*EXERCISE PROMPT*
Consider the listing below. Extract exactly the lines from the line containing "Where should I click to: Click the browser" to the line containing "Task: Go to the Wrap step", both included.

---------- DATASET EXCERPTS ----------

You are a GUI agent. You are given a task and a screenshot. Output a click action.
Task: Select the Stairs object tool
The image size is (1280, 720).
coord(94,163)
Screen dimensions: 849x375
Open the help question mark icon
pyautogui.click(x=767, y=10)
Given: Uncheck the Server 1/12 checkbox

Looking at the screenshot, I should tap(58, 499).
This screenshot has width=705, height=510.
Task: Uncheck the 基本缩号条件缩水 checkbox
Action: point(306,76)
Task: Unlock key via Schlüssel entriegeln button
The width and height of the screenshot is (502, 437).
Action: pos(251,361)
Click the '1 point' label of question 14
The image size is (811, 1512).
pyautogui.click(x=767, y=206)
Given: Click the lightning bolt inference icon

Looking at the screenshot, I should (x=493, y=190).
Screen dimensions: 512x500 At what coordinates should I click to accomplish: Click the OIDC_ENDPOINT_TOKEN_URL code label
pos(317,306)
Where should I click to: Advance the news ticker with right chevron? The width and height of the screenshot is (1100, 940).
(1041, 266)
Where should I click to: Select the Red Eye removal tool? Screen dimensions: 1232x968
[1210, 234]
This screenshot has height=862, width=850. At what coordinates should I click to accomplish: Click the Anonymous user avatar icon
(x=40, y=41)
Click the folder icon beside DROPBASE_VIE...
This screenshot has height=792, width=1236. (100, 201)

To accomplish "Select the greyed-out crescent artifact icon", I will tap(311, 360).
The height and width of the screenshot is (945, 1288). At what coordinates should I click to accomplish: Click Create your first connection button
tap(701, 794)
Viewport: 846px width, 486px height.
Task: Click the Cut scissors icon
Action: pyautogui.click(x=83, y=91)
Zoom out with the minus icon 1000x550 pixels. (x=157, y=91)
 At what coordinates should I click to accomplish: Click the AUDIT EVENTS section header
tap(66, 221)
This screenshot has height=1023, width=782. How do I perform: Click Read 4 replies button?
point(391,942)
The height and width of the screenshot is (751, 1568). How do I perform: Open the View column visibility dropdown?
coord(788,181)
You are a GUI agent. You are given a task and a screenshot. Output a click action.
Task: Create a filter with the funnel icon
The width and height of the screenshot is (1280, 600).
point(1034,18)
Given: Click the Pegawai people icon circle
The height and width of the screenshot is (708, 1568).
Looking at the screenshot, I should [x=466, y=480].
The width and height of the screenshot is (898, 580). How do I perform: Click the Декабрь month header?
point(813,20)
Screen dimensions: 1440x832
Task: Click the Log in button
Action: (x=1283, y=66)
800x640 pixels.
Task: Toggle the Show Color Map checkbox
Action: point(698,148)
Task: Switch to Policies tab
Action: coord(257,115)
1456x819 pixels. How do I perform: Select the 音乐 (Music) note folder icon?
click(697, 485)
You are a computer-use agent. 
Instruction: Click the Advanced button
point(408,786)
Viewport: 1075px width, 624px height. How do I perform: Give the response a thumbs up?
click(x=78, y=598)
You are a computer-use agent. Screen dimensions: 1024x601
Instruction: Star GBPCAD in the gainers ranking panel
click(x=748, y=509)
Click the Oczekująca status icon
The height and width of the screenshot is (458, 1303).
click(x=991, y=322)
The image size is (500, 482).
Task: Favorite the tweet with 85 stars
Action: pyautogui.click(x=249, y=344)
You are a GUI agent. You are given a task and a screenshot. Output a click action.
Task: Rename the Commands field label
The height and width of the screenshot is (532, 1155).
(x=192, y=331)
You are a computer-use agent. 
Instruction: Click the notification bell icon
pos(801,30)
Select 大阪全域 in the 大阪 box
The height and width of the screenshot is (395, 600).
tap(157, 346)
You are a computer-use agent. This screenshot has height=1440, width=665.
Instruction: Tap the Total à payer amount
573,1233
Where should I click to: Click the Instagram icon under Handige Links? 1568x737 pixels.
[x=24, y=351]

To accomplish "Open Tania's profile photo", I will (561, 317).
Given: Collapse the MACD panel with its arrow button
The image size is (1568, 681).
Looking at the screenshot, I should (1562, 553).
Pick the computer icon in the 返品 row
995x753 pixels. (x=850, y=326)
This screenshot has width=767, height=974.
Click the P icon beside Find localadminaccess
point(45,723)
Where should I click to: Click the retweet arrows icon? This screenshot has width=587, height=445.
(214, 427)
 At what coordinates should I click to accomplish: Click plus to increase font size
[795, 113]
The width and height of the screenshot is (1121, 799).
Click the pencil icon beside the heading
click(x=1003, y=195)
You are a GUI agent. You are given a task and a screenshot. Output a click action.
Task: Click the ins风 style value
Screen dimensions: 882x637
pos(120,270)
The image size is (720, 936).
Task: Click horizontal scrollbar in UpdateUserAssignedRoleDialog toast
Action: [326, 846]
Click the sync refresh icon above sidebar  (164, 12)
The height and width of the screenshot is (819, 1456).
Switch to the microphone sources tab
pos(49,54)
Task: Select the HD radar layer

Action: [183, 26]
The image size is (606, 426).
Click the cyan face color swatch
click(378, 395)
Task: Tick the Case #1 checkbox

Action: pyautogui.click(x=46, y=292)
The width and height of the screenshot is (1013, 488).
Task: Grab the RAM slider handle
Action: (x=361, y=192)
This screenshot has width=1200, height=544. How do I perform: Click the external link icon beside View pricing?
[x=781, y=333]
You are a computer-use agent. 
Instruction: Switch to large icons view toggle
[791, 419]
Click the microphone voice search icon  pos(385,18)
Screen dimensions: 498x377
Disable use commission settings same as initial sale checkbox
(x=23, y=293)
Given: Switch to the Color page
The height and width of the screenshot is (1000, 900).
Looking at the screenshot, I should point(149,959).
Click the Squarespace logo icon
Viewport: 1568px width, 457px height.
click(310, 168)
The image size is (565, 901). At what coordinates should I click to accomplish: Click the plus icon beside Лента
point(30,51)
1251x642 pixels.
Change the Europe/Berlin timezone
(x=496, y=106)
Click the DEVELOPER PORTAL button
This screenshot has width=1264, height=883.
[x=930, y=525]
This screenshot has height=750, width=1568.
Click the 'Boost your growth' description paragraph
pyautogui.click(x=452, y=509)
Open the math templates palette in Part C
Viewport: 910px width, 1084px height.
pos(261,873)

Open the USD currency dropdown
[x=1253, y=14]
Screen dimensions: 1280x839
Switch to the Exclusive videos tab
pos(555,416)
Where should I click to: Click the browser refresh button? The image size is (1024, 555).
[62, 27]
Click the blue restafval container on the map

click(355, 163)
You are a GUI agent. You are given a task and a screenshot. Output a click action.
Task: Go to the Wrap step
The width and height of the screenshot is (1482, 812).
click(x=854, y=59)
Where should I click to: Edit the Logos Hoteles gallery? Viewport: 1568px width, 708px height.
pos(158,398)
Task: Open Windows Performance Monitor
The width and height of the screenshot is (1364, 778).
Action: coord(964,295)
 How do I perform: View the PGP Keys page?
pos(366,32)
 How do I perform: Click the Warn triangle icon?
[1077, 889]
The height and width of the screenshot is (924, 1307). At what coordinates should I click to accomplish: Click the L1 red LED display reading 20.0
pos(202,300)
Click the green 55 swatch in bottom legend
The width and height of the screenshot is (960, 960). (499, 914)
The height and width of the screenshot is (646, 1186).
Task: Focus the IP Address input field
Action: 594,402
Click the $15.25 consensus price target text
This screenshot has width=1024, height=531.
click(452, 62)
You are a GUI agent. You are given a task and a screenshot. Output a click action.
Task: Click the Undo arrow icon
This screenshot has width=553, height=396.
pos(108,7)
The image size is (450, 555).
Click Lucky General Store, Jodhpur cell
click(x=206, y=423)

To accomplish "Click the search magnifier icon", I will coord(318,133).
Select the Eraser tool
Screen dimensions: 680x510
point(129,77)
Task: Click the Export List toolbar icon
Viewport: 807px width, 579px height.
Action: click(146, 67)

----------

*EXERCISE SOLUTION*
Where should I click to: Click the browser refresh button? The image size is (1024, 555).
[62, 27]
Click the blue restafval container on the map

click(355, 163)
You are a GUI agent. You are given a task and a screenshot. Output a click action.
Task: Go to the Wrap step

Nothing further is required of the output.